Problema planteado 1
Según el fragmento, ¿qué explican las puertas giratorias?
Problema planteado 2
Resume el fragmento en dos oraciones.

Nada más frustrante que cumplir con el deber ciudadano y ver que el voto que uno ha depositado en la urna no ha servido de nada.

Ver cómo el partido que tan demagógicamente se jacta de haber hecho más que nadie contra la corrupción sigue no sólo gobernando, sino empeñado en negar su propia responsabilidad en esa herida que no deja de supurar.

O cómo la cada vez más débil oposición socialdemócrata se dedicó sobre todo a maniobrar arteramente para defenestrar al dirigente que eligieron las bases y del que sospechaban que pudiera pactar con la nueva izquierda de Podemos.

O cómo este último partido se enzarzaba en una tan absurda como descarnada lucha interna por el poder, disfrazada de ideológica, que nada tenía de edificante y sí mucho de descorazonador.

Como frustrante resulta comprobar una y otra vez que aquí la justicia no es ciega, sino selectiva y lenta, y sus veredictos, con frecuencia sorprendentes y aun indignantes, llegan a menudo tan tarde que si el delito no ha prescrito, todos nos habremos ya olvidado.

Y lo es también ver a diario tantas cosas que nos escandalizan: tantos ex políticos en consejos de administración, tanto descarado nepotismo y tantas puertas giratorias que explican los abusos de la banca o las tarifas de las eléctricas.

Resulta frustrante que se abandone a tantos ciudadanos a su suerte, que nada se haga contra la precarización creciente del empleo, unos salarios de miseria y el éxodo de tantos jóvenes y que se culpe de todo ello en abstracto a la crisis como si ésta no tuviera responsables, todos ellos con nombres y apellidos.

¿Se busca acaso que los ciudadanos, hartos de anuncios engañosos y reiteradas promesas incumplidas, decidan la próxima vez quedarse en casa porque, como decían quienes antes criticaban a la «casta» y hoy parecen imitarla, los que habíamos elegido «no nos representan»?

No deja de sorprender la paciencia, la resignación de tantos.

Líneas de datos
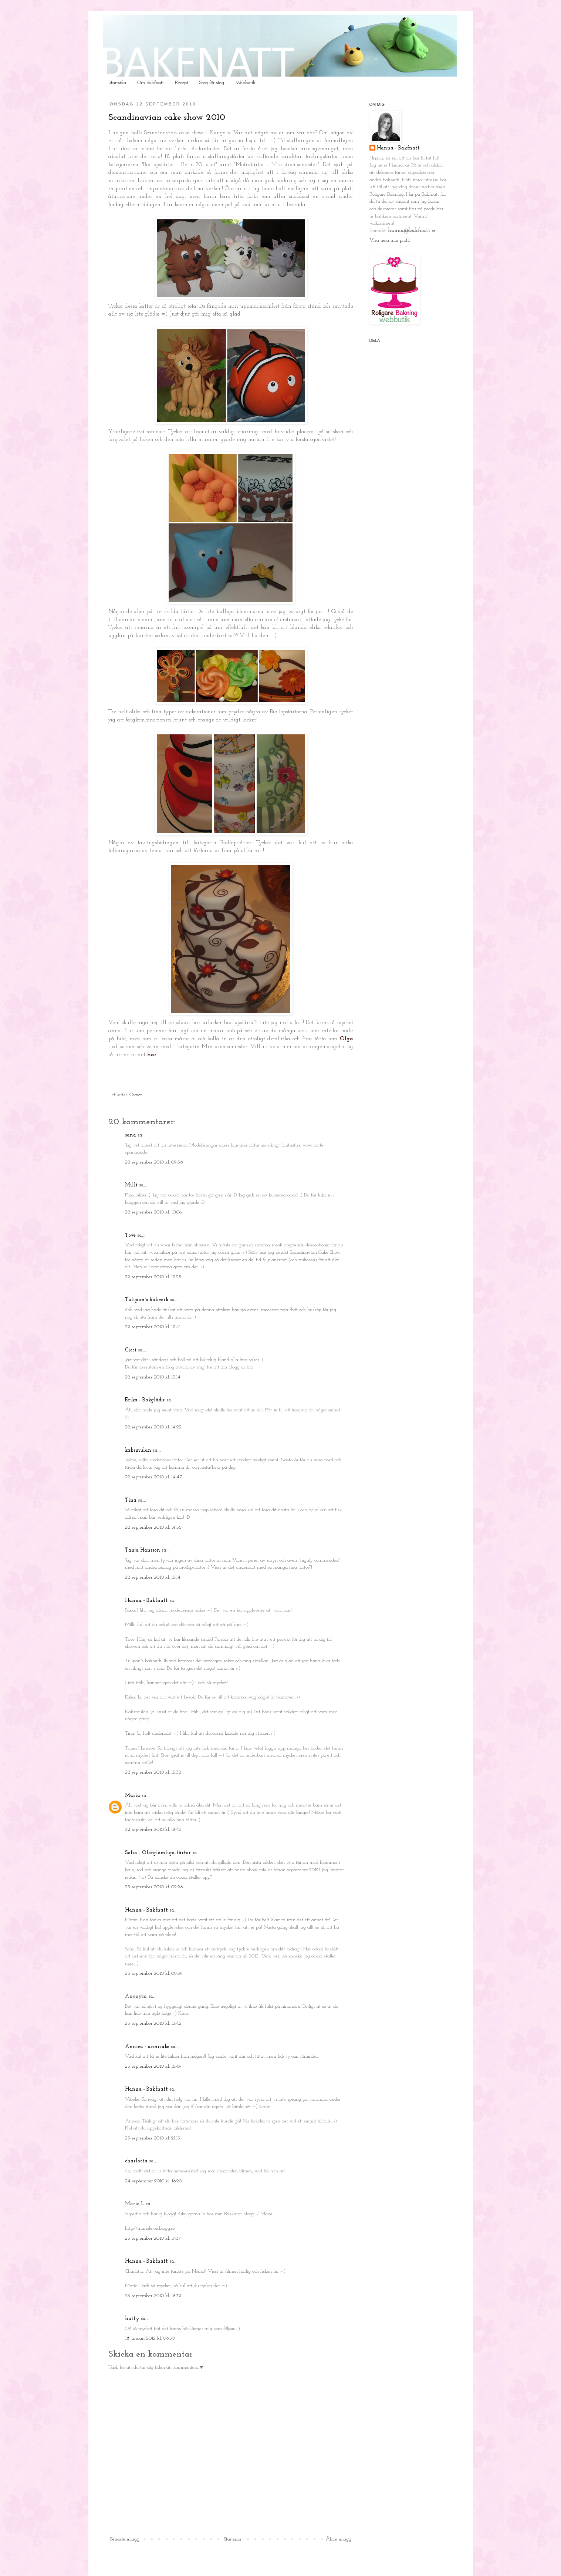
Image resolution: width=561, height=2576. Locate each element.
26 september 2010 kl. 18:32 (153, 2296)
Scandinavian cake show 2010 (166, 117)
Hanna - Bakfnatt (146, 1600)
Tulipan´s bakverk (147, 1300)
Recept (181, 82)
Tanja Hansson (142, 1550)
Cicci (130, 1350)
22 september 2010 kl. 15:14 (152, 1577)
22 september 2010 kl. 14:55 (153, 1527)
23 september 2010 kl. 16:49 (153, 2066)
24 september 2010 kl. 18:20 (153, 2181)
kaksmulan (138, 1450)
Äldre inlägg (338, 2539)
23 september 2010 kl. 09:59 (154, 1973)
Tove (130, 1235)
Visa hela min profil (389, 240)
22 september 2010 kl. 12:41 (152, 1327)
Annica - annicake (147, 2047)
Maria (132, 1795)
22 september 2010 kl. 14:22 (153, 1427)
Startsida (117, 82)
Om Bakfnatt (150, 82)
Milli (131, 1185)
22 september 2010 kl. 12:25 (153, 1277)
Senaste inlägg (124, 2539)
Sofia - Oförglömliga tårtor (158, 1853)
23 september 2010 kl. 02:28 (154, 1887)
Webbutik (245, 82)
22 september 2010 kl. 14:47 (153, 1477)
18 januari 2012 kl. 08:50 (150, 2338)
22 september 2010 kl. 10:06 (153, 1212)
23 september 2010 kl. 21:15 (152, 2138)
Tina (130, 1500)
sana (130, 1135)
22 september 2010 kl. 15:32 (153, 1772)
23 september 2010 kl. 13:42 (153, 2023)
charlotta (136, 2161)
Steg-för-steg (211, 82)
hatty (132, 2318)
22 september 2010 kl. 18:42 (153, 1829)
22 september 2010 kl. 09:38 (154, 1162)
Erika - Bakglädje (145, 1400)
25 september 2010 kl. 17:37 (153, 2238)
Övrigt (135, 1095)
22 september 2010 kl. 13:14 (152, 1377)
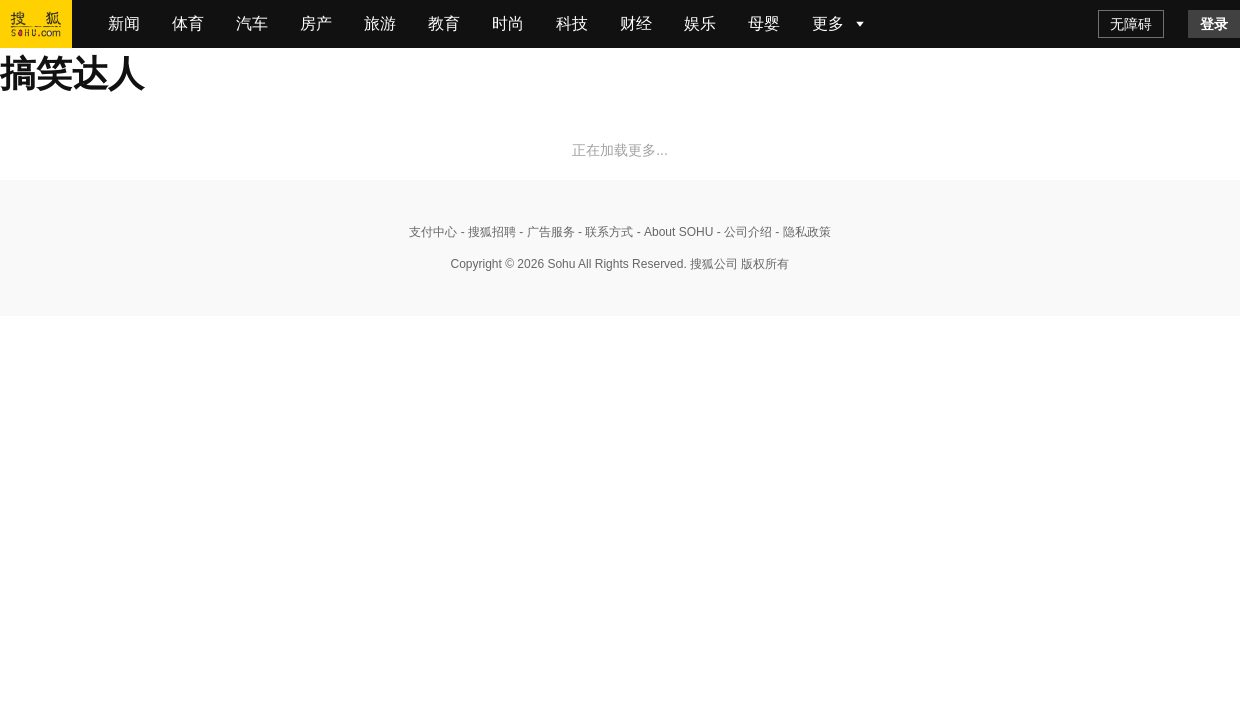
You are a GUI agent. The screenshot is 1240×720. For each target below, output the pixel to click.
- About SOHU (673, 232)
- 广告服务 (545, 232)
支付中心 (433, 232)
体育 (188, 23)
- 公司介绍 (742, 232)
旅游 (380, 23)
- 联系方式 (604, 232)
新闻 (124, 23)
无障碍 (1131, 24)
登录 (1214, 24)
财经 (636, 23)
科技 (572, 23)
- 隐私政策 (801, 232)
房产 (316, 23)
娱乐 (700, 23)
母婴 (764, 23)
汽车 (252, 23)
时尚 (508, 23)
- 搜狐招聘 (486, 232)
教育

Respuesta escrita 1
Los abusos de la banca y las tarifas de las eléctricas.

Respuesta escrita 2
El fragmento expresa la frustración de ver que el voto no ha servido de nada: el partido gobernante sigue en el poder negando su responsabilidad en la corrupción, la oposición socialdemócrata maniobró para defenestrar a su dirigente y Podemos se enzarzó en una lucha interna por el poder. También critica una justicia selectiva y lenta, el nepotismo, las puertas giratorias y el abandono de los ciudadanos ante la precarización del empleo y el éxodo de jóvenes, y se sorprende de la paciencia y la resignación de tantos.